Ein gutes Händchen
Ein Bericht über PD Dr. Maximilian Kückelhaus in dem Magazin "Zwölf Monate, zwölf Menschen" der Universität Münster von Kathrin Kottke
Eine Karriere auf der Überholspur, wissenschaftliche Innovationen und medizinische Erfolge: Für Privatdozent Dr. Maximilian Kückelhaus war das Jahr 2022 ein ganz besonderes. Im Juli führte er als erster Chirurg weltweit einen vollständig robotergestützten mikrochirurgischen Eingriff an einem lebenden Menschen durch. Kathrin Kottke sprach mit ihm über seine Arbeit als Arzt und darüber, welche Rolle die Forschung für ihn spielt – so viel sei vorweggenommen: eine entscheidende.
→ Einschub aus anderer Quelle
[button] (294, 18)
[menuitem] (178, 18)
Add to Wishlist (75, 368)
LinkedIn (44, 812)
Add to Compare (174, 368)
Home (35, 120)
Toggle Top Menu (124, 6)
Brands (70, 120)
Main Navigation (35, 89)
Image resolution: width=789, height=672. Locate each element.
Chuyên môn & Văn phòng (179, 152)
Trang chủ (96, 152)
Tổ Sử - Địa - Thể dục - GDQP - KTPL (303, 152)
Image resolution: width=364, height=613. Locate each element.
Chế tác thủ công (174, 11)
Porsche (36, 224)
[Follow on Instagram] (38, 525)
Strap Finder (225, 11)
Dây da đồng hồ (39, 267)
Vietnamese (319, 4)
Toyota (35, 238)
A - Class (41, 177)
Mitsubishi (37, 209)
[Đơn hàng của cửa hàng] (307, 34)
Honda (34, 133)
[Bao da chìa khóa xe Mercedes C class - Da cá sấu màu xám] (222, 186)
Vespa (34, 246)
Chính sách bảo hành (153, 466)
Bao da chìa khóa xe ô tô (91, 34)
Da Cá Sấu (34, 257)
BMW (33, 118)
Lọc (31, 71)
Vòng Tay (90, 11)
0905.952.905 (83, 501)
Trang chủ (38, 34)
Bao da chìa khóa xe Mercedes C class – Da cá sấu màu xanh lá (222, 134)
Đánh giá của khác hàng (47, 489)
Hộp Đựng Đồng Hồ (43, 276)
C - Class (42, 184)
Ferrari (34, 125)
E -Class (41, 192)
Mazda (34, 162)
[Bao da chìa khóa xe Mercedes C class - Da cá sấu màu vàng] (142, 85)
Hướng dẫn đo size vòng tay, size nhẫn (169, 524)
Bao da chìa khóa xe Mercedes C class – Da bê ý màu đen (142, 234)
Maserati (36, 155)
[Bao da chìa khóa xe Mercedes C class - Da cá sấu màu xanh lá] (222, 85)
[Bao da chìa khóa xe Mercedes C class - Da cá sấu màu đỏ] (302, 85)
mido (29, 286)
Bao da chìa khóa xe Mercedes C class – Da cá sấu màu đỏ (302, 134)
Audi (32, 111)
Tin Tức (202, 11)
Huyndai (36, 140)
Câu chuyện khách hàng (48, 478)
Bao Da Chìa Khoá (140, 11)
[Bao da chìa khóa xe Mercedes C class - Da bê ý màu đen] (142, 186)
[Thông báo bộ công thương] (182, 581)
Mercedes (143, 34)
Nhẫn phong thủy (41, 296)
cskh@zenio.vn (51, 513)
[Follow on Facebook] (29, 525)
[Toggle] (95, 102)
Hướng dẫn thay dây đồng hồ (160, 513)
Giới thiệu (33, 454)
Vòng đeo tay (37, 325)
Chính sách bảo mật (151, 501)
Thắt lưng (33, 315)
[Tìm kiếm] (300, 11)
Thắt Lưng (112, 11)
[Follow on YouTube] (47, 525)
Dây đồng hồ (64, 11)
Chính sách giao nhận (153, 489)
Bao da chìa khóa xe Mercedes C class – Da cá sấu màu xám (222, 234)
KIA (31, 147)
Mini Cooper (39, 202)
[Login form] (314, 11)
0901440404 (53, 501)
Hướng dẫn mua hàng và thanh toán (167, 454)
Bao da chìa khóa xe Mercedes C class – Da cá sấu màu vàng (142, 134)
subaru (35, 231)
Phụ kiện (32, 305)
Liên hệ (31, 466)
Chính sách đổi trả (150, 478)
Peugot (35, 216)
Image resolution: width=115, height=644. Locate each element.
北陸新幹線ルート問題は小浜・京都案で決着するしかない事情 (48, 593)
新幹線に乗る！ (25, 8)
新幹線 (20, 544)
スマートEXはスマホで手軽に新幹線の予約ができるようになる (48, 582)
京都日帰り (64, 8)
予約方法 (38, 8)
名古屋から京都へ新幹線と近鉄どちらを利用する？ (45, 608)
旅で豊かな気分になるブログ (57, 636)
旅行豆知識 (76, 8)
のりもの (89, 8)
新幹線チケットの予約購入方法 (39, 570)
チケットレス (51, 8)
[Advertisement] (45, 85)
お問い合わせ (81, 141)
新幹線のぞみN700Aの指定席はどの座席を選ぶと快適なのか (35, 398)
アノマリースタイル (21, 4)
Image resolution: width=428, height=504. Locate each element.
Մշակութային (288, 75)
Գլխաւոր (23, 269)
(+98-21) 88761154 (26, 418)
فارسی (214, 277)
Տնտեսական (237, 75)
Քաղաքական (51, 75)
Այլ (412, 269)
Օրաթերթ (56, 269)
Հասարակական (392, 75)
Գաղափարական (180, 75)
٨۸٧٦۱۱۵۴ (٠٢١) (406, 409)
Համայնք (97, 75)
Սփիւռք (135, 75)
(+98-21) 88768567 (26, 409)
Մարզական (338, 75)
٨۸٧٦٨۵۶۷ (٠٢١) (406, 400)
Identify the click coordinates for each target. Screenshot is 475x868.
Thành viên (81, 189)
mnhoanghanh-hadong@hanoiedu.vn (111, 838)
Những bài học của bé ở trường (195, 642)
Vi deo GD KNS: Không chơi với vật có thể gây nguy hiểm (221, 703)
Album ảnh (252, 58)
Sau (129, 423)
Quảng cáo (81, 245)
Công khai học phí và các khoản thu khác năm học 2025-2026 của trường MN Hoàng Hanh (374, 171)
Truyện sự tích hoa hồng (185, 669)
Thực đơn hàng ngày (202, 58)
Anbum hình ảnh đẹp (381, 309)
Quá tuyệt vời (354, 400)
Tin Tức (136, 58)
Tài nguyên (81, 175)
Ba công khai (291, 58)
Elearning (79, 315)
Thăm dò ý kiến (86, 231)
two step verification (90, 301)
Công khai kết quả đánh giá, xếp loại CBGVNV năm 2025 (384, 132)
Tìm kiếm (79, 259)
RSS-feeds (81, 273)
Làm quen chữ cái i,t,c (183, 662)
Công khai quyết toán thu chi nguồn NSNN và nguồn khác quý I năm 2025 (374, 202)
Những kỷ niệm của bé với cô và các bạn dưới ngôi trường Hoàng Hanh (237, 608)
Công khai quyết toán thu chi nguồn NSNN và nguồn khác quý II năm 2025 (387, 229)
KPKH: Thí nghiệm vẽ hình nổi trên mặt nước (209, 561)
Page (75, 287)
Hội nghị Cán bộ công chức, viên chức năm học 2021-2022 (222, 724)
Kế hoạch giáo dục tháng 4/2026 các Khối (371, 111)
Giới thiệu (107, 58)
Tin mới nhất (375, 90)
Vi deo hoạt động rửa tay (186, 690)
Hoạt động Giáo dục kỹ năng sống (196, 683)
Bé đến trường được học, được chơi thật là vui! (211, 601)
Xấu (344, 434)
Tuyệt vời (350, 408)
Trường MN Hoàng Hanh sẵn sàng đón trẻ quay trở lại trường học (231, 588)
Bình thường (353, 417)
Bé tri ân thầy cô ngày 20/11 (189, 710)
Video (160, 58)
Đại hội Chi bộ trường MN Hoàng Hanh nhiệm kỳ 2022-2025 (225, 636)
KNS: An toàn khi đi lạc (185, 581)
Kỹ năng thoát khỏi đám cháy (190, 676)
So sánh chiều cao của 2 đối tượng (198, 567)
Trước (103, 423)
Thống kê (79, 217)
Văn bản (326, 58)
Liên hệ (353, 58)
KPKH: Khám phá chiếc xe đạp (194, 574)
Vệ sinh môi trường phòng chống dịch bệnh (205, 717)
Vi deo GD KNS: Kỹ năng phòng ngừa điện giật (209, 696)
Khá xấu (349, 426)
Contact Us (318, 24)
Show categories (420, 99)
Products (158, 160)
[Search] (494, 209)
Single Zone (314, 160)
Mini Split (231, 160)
Wer einen Blick in den Operationssaal von Maximilian Kückelhaus wirft, glaubt, in einer anderen Welt zu sein: Mit 3D-Brille sitzt der Operateur auf einem Stuhl, etwa einen Meter entfernt vom narkotisierten Patienten, und bewegt seine Hände in der Luft – ähnlich wie ein Dirigent. Maximilian Kückelhaus agiert langsam und vorsichtig. Denn seine Impulse werden auf kleinste Instrumente übertragen, die im Körper eines Menschen genau das machen, was der Mediziner ihnen vorgibt. Was hier zu sehen ist, gehört zu den innovativsten Operationstechniken in der Mikrochirurgie. Ein Erfolg, der auf jahrelange Vorbereitung, Teamarbeit und Fachkenntnisse zurückzuführen ist.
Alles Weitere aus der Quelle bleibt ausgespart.